Roran no la miró, pero dejó de oír el sonido del agua y notó los ojos de ella clavados en él.

—Te has enfrentado a peligros mayores antes.

—Sí…, supongo.

—¿Qué es lo que pasa, entonces? —preguntó Katrina en un tono más dulce. Al ver que él no contestaba, añadió—: No hay nada que no puedas contarme por terrible que sea, Roran. Tú lo sabes.

El chico cogió la jarra otra vez y se arañó el pulgar con el borde.

Mientras acariciaba la parte descascarillada con aire pensativo, dijo:

—Cuando la pared se derrumbó, creí que iba a morir.

—Cualquiera lo habría creído, en tu lugar.

—Sí, pero la cuestión es que «no me importó». —Levantó la vista y la miró con ojos angustiados—. ¿No lo comprendes? «Abandoné.»

Cuando me di cuenta de que no podía escapar, lo acepté con la misma mansedumbre que la de un cordero que llevan al matadero, y yo… —Incapaz de continuar hablando, soltó la jarra y se cubrió el rostro con las dos manos. Tenía un nudo en la garganta tan grande que le resultaba difícil respirar.
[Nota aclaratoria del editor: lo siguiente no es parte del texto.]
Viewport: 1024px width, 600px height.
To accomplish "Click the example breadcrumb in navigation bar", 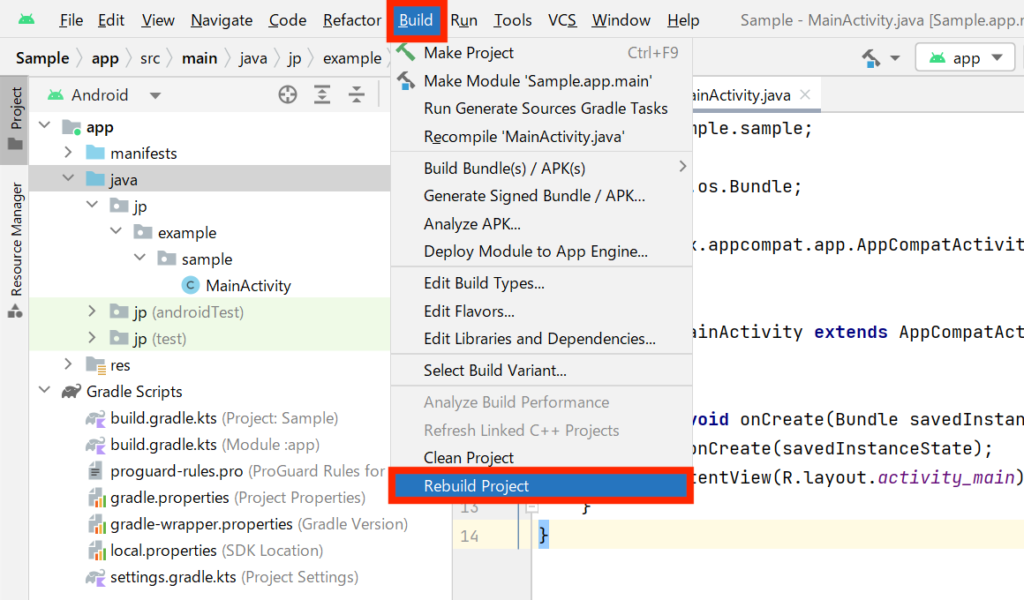I will (x=352, y=58).
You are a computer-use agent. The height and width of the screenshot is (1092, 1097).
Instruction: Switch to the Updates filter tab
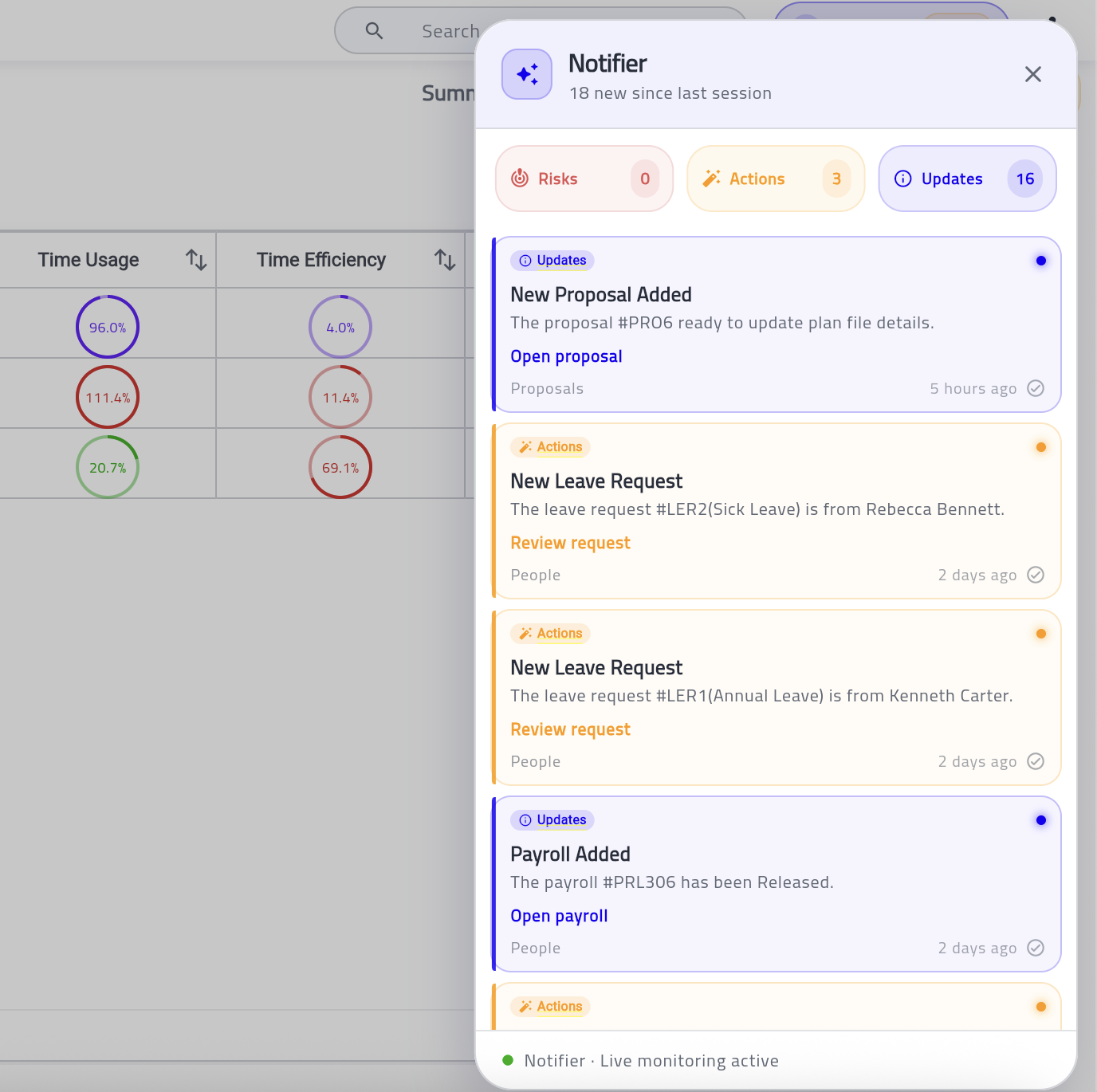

Pronto notó el contacto suave de los dedos de Katrina sobre los hombros—. Abandoné —gruñó, furioso y enojado consigo mismo—. Dejé de luchar…, por ti… por nuestro hijo.

—Sintió que se ahogaba al pronunciar esas palabras.

—Shh, shh —lo tranquilizó ella.

—Nunca antes había abandonado. Ni una sola vez… Ni siquiera cuando los Ra’zac te secuestraron.

—Ya lo sé.

—Esta lucha tiene que terminar. No puedo continuar así… No puedo… Yo… —Roran levantó la cabeza y se alarmó al ver que Katrina estaba a punto de llorar. Se puso en pie y la abrazó con fuerza—. Lo siento —susurró—. Lo siento. Lo siento. Lo siento… No volverá a pasar. Nunca más. Lo prometo.

—«Eso» me da igual —dijo ella con la cara hundida en el pecho de él.